Une réflexion autour de l’évaluation est en cours dans de nombreuses écoles, mais les freins au changement sont nombreux. Ils sont notamment liés à la pression scolaire et sociétale à la « réussite », cette dernière se concrétisant avant tout dans certaines filières et certains métiers ; à une certaine incompréhension, voire une méconnaissance, des différentes formes d’évaluation et de leurs finalités ; aux conditions pratiques du métier d’enseignant... Pour bon nombre d’entre eux, l’évaluation-sanction, qui va de pair avec la menace de l’échec, est indispensable pour pouvoir « faire classe » et obtenir l’attention des élèves. Même si une telle évaluation est dénoncée par certains parents, beaucoup d’autres sont demandeurs de cette évaluation-sanction, estimant qu’elle est nécessaire pour que leur enfant travaille !
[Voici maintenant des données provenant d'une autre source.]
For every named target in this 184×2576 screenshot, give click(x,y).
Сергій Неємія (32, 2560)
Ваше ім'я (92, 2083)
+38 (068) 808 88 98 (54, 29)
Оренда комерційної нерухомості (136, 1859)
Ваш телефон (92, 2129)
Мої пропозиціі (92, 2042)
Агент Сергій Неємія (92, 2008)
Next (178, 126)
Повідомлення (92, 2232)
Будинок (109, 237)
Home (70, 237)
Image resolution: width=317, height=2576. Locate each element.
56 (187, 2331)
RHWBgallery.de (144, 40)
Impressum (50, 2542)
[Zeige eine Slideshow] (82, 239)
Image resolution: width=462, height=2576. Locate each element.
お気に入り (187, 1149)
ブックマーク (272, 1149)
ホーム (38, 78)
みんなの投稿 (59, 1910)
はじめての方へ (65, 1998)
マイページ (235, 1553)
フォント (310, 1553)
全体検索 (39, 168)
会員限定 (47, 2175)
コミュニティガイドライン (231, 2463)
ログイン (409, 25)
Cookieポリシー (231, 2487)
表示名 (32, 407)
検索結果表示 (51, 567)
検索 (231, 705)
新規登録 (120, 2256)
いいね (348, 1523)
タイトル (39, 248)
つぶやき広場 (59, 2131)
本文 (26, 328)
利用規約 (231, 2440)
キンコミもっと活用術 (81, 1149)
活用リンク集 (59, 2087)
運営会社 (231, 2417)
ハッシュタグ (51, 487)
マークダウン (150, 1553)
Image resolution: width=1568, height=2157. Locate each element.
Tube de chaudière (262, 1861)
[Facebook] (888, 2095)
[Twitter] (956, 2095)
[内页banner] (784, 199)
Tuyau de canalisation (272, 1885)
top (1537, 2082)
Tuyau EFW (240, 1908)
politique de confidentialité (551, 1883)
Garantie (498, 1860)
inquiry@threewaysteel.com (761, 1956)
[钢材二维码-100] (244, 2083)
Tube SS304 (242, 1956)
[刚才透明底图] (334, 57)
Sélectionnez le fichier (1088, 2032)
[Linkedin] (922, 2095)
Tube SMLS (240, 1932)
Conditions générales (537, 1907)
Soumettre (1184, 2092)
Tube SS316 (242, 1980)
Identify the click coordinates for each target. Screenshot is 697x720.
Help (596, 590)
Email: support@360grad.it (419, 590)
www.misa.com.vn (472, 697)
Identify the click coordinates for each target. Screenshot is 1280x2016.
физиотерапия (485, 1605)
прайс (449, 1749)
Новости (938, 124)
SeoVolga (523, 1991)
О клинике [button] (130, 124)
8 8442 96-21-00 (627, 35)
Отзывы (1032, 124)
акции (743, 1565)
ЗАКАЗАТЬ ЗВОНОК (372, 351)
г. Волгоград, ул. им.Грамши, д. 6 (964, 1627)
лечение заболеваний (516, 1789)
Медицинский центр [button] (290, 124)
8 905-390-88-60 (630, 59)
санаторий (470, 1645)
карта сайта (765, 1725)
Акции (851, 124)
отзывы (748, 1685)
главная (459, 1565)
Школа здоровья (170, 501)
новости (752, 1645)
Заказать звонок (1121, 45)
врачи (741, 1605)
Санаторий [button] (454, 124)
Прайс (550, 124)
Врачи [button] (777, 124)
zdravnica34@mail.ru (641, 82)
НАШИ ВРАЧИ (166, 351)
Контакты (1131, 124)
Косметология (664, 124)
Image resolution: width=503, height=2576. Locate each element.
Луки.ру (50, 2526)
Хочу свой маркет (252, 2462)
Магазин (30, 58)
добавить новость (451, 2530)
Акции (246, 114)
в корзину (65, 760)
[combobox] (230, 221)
Des pistes pour un changement de paradigme de l’évaluation
Des pistes pour parvenir à changer en profondeur la manière de penser et de pratiquer l’évaluation à l’école sont développées dans l’étude, comme le fait de donner toute sa place au développement de pratiques d’auto-évaluation qui, enseignées et encouragées dès le plus jeune âge, rendent l’élève davantage autonome et acteur dans ses apprentissages, tout en modifiant positivement la relation élève-enseignant. Travailler avec des pédagogies coopératives, comme le tutorat, nous semble également intéressant, car cela permet aux élèves de sortir d’un rapport hyper-individualiste aux apprentissages pour entrer dans un rapport plus solidaire où la notion de réussite devient plus collective et inclusive, où la coopération est reconnue et valorisée en tant que compétence, où l’objectif n’est plus de dépasser les autres, mais bien de se dépasser avec l’aide des autres.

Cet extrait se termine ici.